We held two all school assemblies celebrating books that had opened individual doors to the love of reading. The first group to share were faculty and staff. The second assembly featured student volunteers– we finally had to halt the flood of volunteers because so many students felt called to share their favorite books.
We hosted a free wine (delicious and pricey) and cheese party with our local independent bookstore partner to cap off the first day of the Fair. The store stayed open beyond their normal hours to host our families. Out of 200 families, perhaps 20 families showed up.
We held a one-day, pop-up bookstore in the Main Library of our school with copies of forty thoughtfully curated children’s books, picture books, early elementary selections and middle grade fiction. Again it was a small showing of parents and students.
The structure of Fair has evolved since I started working at St. Thomas School, it went from a five day in-school, two day in-store Fair to in-store and on-line (no in-school options that year) to its current iteration, three days online, one day in-store. The changes have been in keeping with our booksellers’ preferences largely driven by economic imperatives. Invested in supporting local bookstores and a range of publishers, we have not partnered with Scholastic.
It is unclear to me that we will make more than $1000.00 when all is said and done. This is separate from the $500 we (the library and parent association team) spent on marketing materials for an event that is popular with less than 1/8 of our families. When I asked my Friends of the Library chair, “Why do you think that some of our families are not interested in coming to our in-school or in-store Fair?” She said, “They don’t want any more clutter in their houses.”
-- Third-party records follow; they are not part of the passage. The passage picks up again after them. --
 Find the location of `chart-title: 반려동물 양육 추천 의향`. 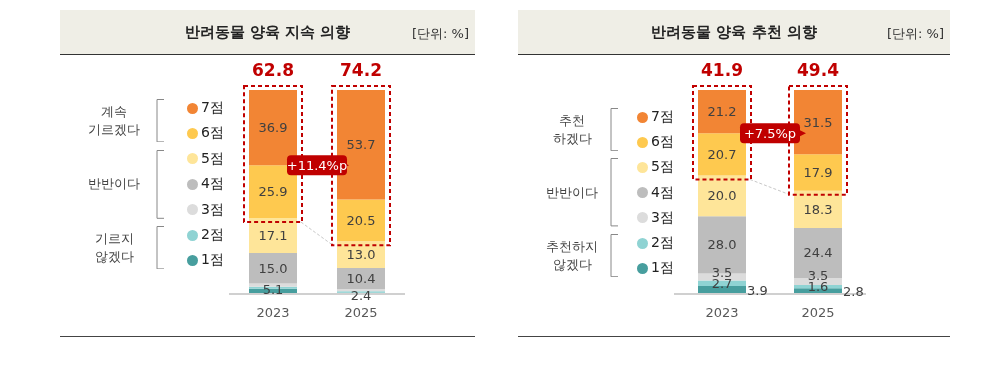

chart-title: 반려동물 양육 추천 의향 is located at coordinates (734, 32).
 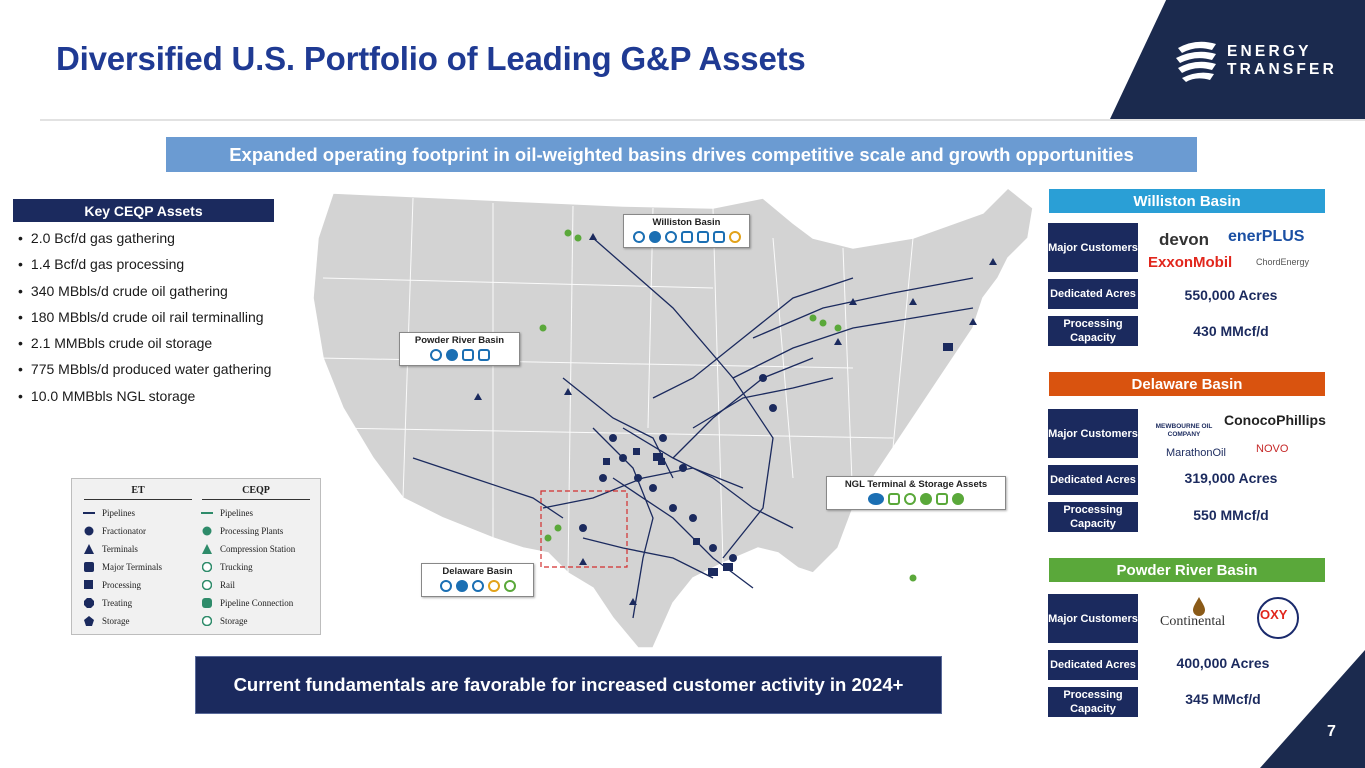 I want to click on legend-et-major-terminals: Major Terminals, so click(x=122, y=567).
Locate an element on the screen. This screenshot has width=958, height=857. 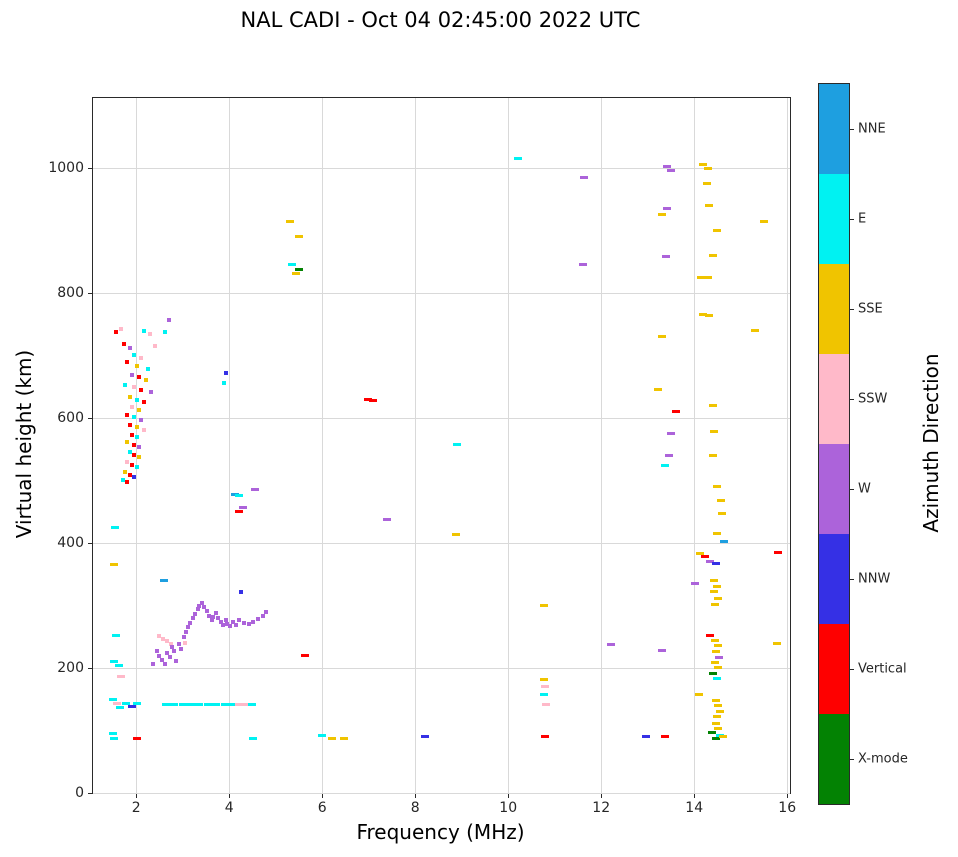
colorbar-axis-label: Azimuth Direction is located at coordinates (931, 443).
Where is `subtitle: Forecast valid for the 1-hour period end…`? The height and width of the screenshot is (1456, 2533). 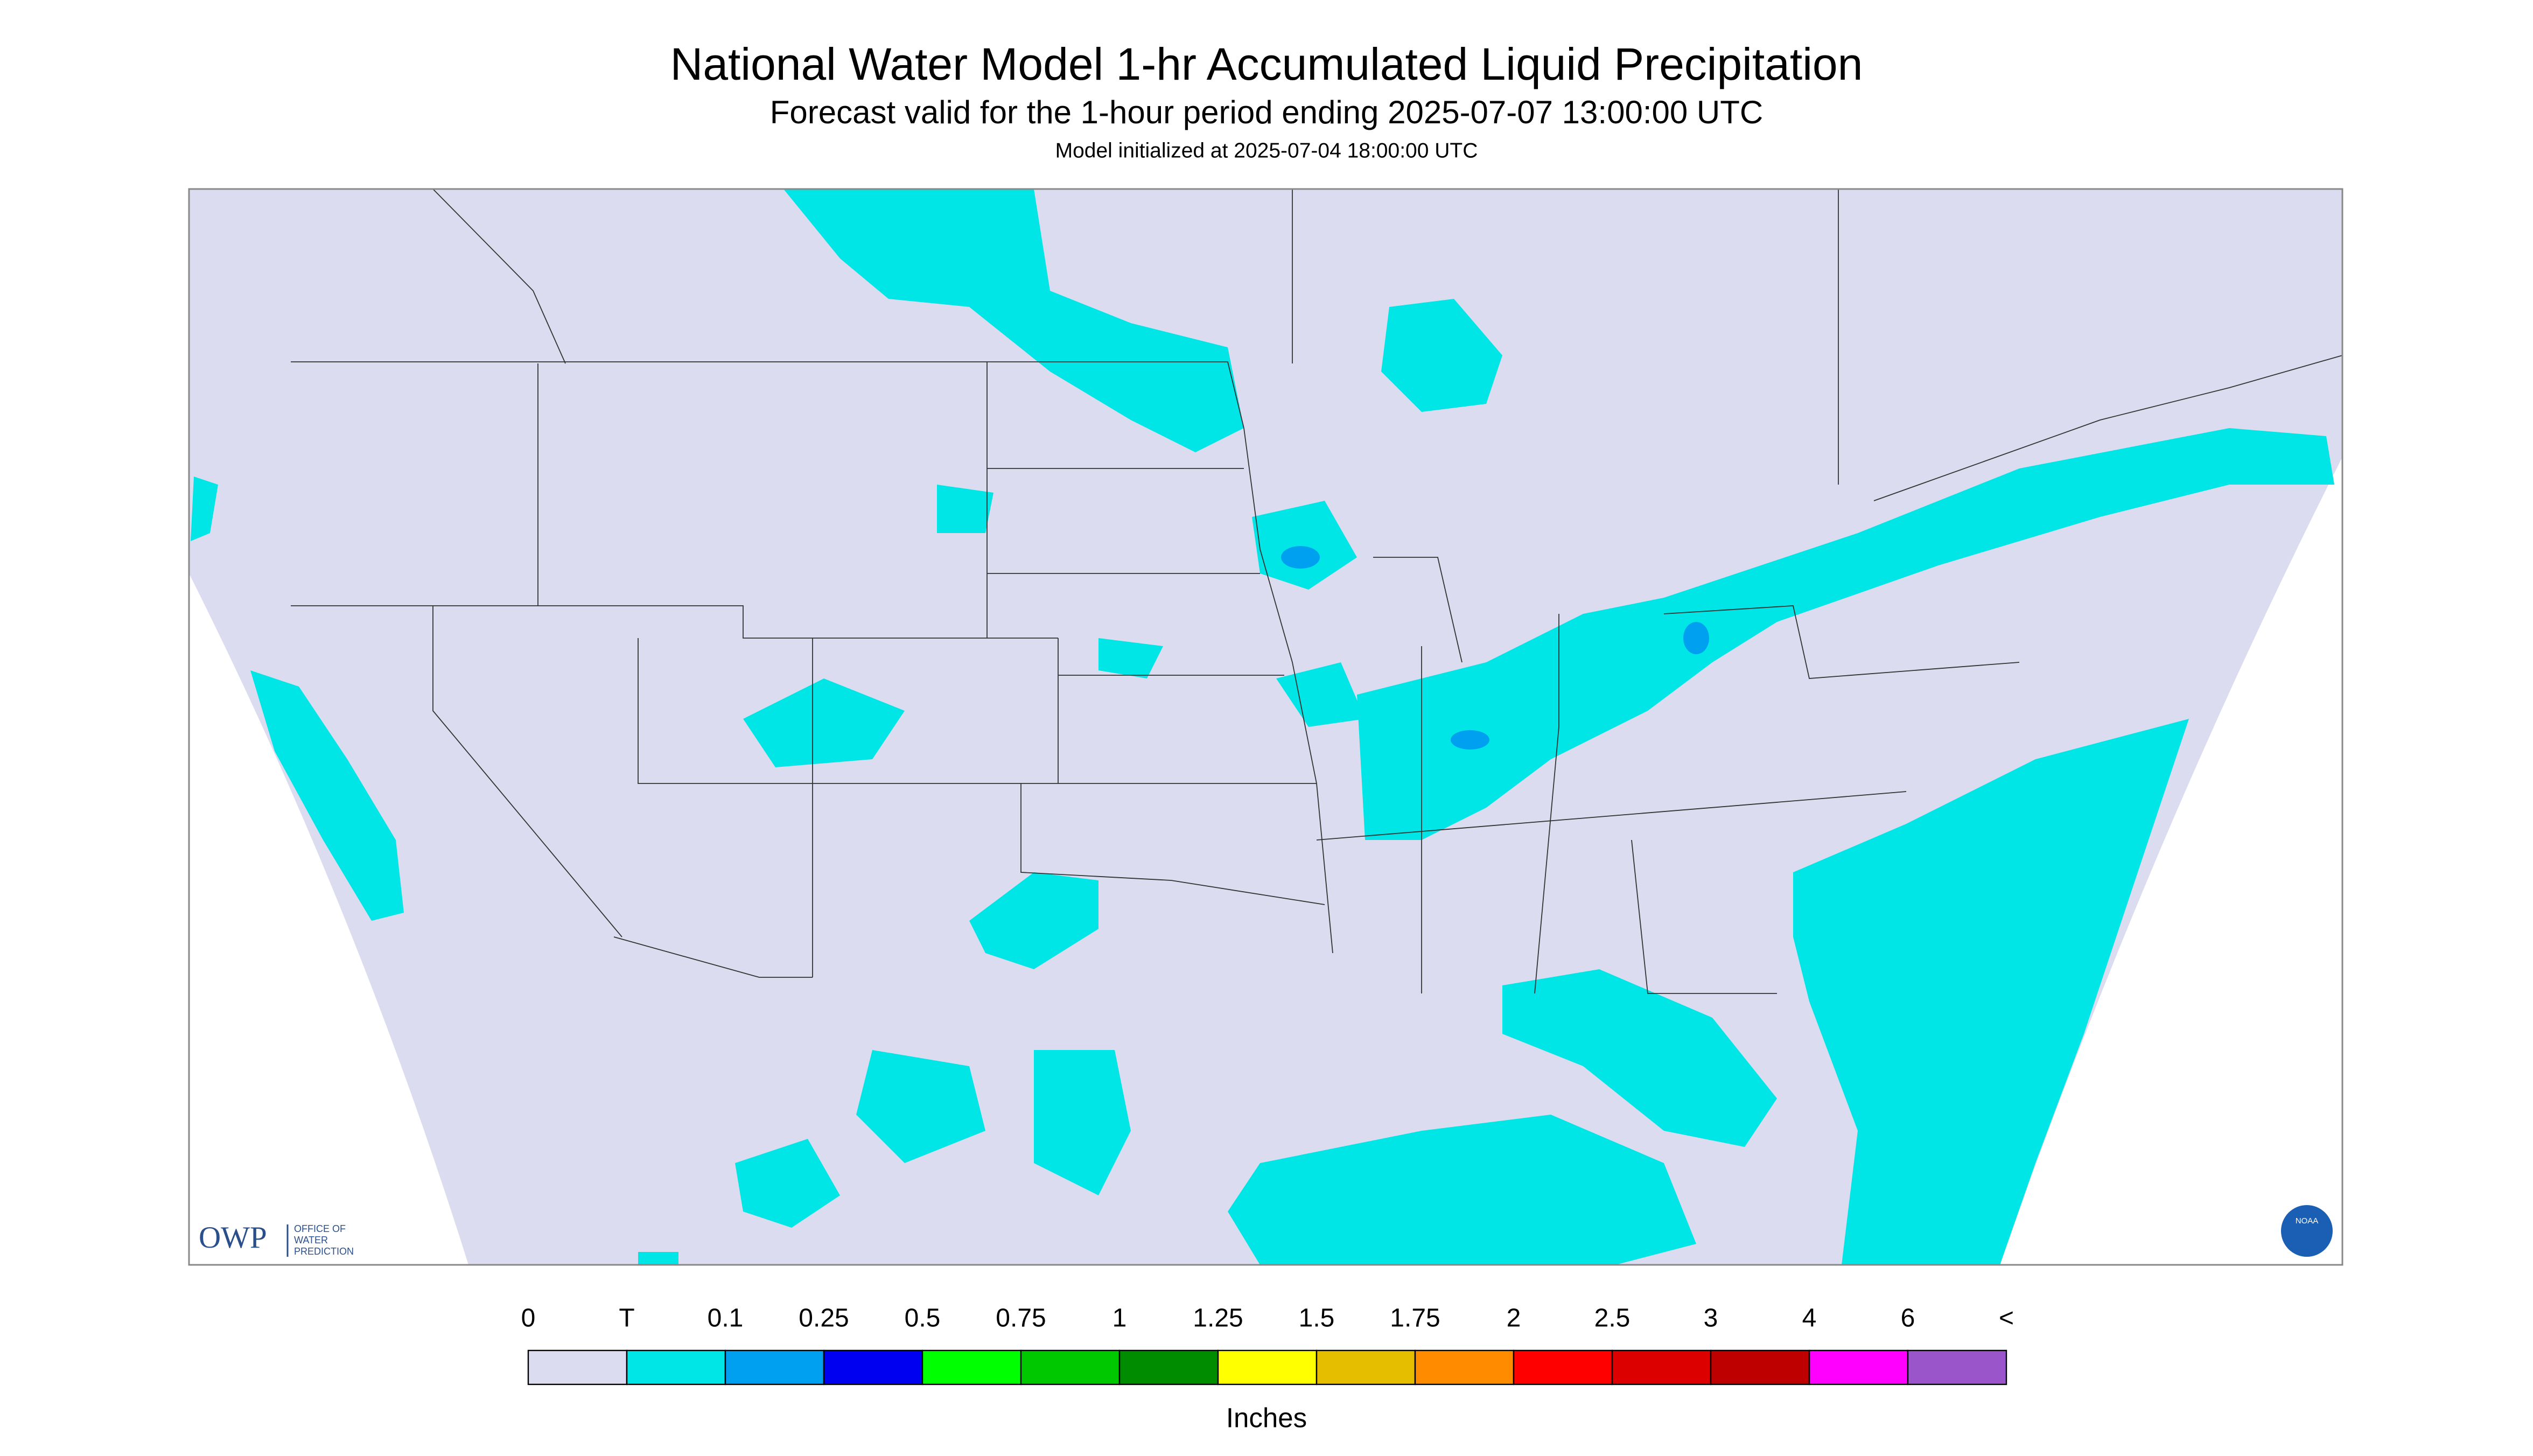 subtitle: Forecast valid for the 1-hour period end… is located at coordinates (1266, 112).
I understand the need for a tidy house filled with items that bring you joy—thank you, Marie Kondo. However as a librarian, I do not consider books clutter. Even though my own house is small, around 1100 square feet (with two adolescent boys, a dog and a husband) there is always room for another book. The majority of books, especially childrens’ books, are filled with wonder and possibility. Reading truly opens the world, splitting it wide enough for readers to explore, observe, and often understand.
The “books as clutter” concept models a world of limited information and circumscribed knowledge. Parents who tell their children that there isn’t room in the house for books are sending the message that reading itself is wasted time. As teachers we know that one of the single most important activities related to academic success is to encourage a young person to read independently. As parents we know that reading together at home, collaboratively and in parallel, promotes long-term connection and empathy.
In our current moment, we must tackle a two-pronged problem: the desire for the immediate, inexpensive, and personalized selections (Amazon) and the desire for a tidy house (Kondo). The School Book Fair as it has existed in past years may continue to evolve, but the importance of having numerous print books in one’s house will remain increasingly critical.